The Cronjob is running in Kubernetes like a Linux or Windows Cron schedule, this post will walk you through to understand the Cron Jobs and configure your Kubernetes cluster.
A CronJob can creates Jobs on a repeating schedule as your have configured in the K8S cluster.
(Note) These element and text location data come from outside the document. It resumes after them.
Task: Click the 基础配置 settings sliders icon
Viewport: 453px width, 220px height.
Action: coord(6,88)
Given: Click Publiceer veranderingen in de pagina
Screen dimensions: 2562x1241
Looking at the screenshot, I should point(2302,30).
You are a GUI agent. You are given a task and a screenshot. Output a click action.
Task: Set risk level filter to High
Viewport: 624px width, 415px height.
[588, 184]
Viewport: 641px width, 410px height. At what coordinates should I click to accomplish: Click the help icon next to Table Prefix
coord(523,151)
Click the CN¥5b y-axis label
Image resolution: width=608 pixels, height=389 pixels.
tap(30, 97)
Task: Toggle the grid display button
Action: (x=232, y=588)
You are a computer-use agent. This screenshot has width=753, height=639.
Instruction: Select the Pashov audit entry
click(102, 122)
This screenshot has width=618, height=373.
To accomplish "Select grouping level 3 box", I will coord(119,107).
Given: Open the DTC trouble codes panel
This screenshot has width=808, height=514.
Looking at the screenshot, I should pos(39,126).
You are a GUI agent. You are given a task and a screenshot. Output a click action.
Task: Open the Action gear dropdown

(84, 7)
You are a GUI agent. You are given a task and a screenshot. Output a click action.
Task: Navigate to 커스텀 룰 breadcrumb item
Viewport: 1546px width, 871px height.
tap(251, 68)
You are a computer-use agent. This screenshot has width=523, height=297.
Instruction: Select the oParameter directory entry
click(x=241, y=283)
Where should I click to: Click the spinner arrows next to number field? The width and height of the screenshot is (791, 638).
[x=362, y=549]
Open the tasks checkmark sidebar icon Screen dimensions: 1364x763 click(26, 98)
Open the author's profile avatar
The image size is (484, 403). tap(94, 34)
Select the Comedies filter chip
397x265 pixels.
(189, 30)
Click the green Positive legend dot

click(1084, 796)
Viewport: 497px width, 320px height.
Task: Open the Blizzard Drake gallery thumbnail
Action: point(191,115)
And its performing regular scheduled actions such as backups, report generation, and so on
Create a YAML file with CronJob code: hello-cronjob.yaml
apiVersion: batch/v1
kind: CronJob
metadata:
name: hello-world
spec:
schedule: "*/10 * * * *"
jobTemplate:
spec:
template:
spec:
containers:
- name: hello-world
image: hello-world-text:1.20.1
command:
- /bin/sh
- -c
- date; echo Hello-World from the K8S cluster
restartPolicy: OnFailure
Execute the YAML code (hello-cronjob.yaml) using the command below,
$ kubectl create -f ./hello-cronjob.yaml
cronjob "hello-world" created
After creating the cron job, if you want to view the running CronJob with the command below,
$ kubectl get cronjob hello-world
NAME SCHEDULE SUSPEND ACTIVE LAST-SCHEDULE
hello-world */10 * * * * False 0
hello-world */10 * * * * False 0
And also, watch the running jobs which is triggered by CronJob around 10 minutes:
$ kubectl get jobs --watch
NAME DESIRED SUCCESSFUL AGE
hello-world-206356 1 1 2s
If you would like to delete the CronJob and job use the command below,
$ kubectl delete cronjob hello-world
cronjob "hello-world" deleted
This stops new jobs from being created. However, running jobs won't be stopped, and no jobs or their pods will be deleted. To clean up those jobs and pods, you need to list all jobs created by the cron job, and delete them all.